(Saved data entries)
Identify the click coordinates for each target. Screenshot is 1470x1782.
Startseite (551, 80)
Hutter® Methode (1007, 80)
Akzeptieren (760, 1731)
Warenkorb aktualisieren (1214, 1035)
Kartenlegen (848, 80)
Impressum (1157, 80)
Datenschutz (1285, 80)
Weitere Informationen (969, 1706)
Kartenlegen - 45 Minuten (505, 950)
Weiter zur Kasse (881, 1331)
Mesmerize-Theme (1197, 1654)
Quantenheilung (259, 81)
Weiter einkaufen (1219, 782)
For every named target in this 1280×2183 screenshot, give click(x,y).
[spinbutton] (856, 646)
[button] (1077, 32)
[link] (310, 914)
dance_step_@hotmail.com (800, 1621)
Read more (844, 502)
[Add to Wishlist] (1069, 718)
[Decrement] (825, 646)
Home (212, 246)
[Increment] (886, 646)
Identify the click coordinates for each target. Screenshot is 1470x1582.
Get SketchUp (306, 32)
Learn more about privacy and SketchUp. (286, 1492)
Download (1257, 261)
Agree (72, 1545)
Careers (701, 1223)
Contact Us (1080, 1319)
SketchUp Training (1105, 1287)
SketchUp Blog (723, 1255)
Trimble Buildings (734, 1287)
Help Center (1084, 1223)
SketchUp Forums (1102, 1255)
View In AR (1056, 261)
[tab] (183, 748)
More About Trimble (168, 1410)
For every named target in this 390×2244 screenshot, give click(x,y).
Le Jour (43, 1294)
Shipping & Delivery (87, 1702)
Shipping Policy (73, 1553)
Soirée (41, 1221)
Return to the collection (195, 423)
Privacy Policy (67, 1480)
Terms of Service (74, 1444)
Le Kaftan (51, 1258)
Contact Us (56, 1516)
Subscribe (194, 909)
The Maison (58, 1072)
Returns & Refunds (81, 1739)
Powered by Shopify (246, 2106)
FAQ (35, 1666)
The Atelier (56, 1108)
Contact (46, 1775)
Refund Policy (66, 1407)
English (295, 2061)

Exercise — A word-for-word restatement of the lines running from the one with "[link] (310, 914)" to the last line of the records is the whole answer.

Exercise result —
[link] (310, 914)
dance_step_@hotmail.com (800, 1621)
Read more (844, 502)
[Add to Wishlist] (1069, 718)
[Decrement] (825, 646)
Home (212, 246)
[Increment] (886, 646)
Identify the click coordinates for each target. Screenshot is 1470x1582.
Get SketchUp (306, 32)
Learn more about privacy and SketchUp. (286, 1492)
Download (1257, 261)
Agree (72, 1545)
Careers (701, 1223)
Contact Us (1080, 1319)
SketchUp Training (1105, 1287)
SketchUp Blog (723, 1255)
Trimble Buildings (734, 1287)
Help Center (1084, 1223)
SketchUp Forums (1102, 1255)
View In AR (1056, 261)
[tab] (183, 748)
More About Trimble (168, 1410)
For every named target in this 390×2244 screenshot, give click(x,y).
Le Jour (43, 1294)
Shipping & Delivery (87, 1702)
Shipping Policy (73, 1553)
Soirée (41, 1221)
Return to the collection (195, 423)
Privacy Policy (67, 1480)
Terms of Service (74, 1444)
Le Kaftan (51, 1258)
Contact Us (56, 1516)
Subscribe (194, 909)
The Maison (58, 1072)
Returns & Refunds (81, 1739)
Powered by Shopify (246, 2106)
FAQ (35, 1666)
The Atelier (56, 1108)
Contact (46, 1775)
Refund Policy (66, 1407)
English (295, 2061)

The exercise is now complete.